Millions might disagree with that assertion, but who cares? Comedy is entirely subjective, relevant to a specific time, place, and mindset. My younger brother Gordon and I were in just such a place, in just such a time, and in that very specific mindset that it spoke to us in the early and mid-1990s. Dad and Mom would take us to lunch on some weekends and we would beg to have them buy us a new Abbott and Costello VHS to watch so we could have that moment where we all watched, as a family, and got a new laugh at a new routine. And if the flick we’d chosen was a rehash of old routines, a la Foreign Legion? It was still funny.

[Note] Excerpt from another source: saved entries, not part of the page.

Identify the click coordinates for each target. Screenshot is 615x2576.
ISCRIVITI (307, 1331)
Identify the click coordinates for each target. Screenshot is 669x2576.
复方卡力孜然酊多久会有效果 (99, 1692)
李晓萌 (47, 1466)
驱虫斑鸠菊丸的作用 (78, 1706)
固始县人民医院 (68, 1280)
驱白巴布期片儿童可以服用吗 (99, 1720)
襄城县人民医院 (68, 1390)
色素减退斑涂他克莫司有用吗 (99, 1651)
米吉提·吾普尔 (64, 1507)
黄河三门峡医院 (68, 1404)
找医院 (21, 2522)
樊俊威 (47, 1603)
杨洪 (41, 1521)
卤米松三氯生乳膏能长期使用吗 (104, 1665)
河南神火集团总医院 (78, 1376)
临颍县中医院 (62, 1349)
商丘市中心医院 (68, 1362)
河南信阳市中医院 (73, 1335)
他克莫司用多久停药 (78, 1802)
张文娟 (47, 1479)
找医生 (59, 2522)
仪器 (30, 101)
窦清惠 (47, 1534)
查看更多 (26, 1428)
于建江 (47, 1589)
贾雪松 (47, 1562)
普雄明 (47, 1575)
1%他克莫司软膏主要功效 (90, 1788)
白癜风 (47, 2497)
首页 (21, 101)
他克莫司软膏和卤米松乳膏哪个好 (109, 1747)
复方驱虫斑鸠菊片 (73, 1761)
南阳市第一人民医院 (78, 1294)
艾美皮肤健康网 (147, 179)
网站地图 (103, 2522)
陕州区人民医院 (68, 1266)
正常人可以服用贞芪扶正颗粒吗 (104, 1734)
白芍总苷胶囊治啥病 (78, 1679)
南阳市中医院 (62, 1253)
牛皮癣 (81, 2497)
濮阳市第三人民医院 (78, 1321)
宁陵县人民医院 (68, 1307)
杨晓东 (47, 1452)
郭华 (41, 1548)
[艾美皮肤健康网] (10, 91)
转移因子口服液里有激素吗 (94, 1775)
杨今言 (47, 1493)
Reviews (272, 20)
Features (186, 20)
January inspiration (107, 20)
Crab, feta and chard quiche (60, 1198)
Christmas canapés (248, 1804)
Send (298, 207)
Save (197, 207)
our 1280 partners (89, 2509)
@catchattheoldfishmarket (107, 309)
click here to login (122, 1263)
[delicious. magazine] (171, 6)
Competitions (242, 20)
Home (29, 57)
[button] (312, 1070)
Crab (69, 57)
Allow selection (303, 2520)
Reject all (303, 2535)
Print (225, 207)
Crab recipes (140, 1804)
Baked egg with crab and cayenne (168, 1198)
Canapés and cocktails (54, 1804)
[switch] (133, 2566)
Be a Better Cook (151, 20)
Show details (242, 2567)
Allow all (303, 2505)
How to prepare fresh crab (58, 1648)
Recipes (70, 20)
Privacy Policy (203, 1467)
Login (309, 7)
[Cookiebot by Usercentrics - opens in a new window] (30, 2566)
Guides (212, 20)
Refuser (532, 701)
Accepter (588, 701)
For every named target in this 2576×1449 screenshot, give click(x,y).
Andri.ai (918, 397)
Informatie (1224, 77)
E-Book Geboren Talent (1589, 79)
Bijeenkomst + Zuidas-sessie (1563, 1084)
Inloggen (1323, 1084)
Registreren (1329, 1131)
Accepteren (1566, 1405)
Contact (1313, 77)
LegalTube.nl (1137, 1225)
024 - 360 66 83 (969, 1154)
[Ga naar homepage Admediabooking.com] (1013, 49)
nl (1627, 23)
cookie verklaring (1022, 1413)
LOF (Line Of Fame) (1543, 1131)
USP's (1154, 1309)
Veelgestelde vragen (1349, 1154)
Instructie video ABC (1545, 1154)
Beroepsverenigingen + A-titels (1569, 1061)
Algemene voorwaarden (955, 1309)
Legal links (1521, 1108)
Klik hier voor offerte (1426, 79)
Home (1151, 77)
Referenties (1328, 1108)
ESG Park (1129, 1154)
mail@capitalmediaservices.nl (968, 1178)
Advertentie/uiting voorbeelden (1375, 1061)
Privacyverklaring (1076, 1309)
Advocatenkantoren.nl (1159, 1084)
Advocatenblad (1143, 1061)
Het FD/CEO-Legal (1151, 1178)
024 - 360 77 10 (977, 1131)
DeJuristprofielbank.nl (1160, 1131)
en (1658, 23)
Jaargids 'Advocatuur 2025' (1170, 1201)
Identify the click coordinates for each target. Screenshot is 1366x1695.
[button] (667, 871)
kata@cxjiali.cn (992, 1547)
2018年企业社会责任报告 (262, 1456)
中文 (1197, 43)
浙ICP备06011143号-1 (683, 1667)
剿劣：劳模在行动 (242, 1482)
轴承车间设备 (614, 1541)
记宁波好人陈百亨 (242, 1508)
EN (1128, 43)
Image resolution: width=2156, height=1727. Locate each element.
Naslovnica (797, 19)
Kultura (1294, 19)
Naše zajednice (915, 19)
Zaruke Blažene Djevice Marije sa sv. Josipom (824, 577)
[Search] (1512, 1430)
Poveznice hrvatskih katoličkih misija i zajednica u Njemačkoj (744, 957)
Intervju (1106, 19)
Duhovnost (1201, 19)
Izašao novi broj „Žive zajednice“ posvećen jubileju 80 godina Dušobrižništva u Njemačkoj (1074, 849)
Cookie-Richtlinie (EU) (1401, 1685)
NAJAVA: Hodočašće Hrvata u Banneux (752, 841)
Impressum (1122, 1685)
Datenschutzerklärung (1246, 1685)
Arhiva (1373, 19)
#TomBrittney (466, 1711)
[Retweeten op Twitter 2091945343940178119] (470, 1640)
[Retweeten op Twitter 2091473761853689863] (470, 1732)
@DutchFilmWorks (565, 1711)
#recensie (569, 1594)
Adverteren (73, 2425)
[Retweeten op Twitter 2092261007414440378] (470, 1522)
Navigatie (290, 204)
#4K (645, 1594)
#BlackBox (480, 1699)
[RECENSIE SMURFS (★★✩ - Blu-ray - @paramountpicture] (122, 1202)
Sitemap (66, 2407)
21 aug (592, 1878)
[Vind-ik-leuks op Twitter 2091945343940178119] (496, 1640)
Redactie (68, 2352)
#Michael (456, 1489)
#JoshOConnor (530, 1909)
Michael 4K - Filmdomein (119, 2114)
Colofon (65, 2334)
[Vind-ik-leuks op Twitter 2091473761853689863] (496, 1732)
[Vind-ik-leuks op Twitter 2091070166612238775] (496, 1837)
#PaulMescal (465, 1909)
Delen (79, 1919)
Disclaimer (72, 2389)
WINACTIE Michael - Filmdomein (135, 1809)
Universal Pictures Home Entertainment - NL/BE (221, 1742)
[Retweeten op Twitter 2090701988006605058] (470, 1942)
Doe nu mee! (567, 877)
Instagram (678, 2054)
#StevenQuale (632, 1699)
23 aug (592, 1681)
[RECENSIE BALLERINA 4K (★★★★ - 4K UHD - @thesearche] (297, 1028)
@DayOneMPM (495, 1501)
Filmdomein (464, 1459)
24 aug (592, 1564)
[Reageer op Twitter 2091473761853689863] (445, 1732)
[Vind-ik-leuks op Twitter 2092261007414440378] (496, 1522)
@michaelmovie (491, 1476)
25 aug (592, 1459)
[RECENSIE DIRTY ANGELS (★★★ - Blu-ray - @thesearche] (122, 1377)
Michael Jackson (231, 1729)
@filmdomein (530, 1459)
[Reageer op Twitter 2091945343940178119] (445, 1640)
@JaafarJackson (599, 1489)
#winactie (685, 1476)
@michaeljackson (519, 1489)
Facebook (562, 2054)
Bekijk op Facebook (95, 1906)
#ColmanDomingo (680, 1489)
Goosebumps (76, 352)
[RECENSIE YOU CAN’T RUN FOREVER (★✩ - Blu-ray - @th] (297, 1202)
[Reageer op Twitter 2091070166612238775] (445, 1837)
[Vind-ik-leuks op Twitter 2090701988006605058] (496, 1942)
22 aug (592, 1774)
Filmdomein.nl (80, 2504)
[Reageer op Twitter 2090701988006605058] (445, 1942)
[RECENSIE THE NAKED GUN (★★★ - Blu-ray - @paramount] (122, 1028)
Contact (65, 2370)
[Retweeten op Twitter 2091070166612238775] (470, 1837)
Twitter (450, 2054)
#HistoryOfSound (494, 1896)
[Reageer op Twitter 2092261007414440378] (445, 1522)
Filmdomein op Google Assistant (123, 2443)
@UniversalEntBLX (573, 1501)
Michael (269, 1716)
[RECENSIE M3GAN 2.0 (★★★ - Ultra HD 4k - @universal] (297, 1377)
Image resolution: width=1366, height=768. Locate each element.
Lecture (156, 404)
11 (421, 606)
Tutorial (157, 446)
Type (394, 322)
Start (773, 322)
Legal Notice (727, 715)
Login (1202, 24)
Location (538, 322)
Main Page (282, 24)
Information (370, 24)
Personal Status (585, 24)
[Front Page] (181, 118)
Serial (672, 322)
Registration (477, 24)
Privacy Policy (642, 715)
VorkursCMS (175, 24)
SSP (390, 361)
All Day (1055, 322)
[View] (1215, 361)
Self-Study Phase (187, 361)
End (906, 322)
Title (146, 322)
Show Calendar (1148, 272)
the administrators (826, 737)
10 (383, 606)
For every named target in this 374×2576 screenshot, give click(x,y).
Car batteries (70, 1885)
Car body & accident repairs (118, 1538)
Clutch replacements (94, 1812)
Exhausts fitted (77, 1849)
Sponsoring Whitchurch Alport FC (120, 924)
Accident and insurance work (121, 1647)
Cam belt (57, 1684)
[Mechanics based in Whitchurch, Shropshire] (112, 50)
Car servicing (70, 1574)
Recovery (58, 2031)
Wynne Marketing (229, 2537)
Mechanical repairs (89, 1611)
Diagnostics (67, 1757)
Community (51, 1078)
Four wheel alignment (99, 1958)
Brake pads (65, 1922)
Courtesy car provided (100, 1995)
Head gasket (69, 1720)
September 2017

We loved the wordplay, we could recite the routines; and if pressed, Gordon and I could still recreate “Who’s on First” verbatim, each in either role.
Those are some of the greatest memories of my life.
Comedy speaks to people and brings them together in a way that nothing else ever could, and in a way I could never truly understand. But outside of those two comedy heroes of mine, there is Robin Williams. For my generation, he made an incredible impact. For some who are older than me, it was when “Mork and Mindy” made landfall on American TVs. Thankfully, his role as a clichéd and goofy alien repeating the catchphrase “Nanu Nanu” was not how I first saw him. No, my first memory of him was as Popeye. That might not mean much to someone who was not in my specific situation, in that specific time. But as a six year old who’d watched Popeye cartoons and played the game on ColecoVision, he was my imagination and the cartoon which fed it come to life. There can never be another Popeye, and I would suggest that you could look at the last 100 years of American actors, from Lon Chaney to Channing Tatum, and there is no one – no one! – who could embody and act out the character from my young imagination. Robin Williams did just that, and perfectly. And he sang it, too.
Needless to say, Robin Williams’ career is more than that. He was in Dead Poet’s Society, Awakenings, Fisher King, Moscow on the Hudson, Good Will Hunting, Jumanji, Hook, among countless other films which I enjoyed as a kid and which won him accolades. He’s made me laugh. He’s made me cry. He’s made me think. He’s made me consider the nuances of this life that we all must live within. And in a way that no one else could have, he's exposed the fun and absurdity of it all.
And yet it is his decision to end his life as he did that has become the topic of conversation? Not the celebration of his life and all that he has given us through his work and his existence? What is wrong with us that we can overlook the greatness we’ve been given and have enjoyed in favor of wondering why we weren’t given such a blessing as Robin Williams for a longer period of time or that he'd have chosen a more acceptable exit?
Suicide is a very controversial issue. I cannot condone it, nor can I begin to understand it, and I will pray to God that I am never in a position that I must confront it more personally than I have. But life continues, in spite of what might (and what I believe does) happen in the hereafter.
We are given a short time on this Earth. We have but to appreciate those bright lights which make our stay more enjoyable. As I’d like to think my brother Gordon and I recognized as children, Abbott and Costello were such a light. So is Robin Williams. He should remembered as such -- a bright light -- forevermore.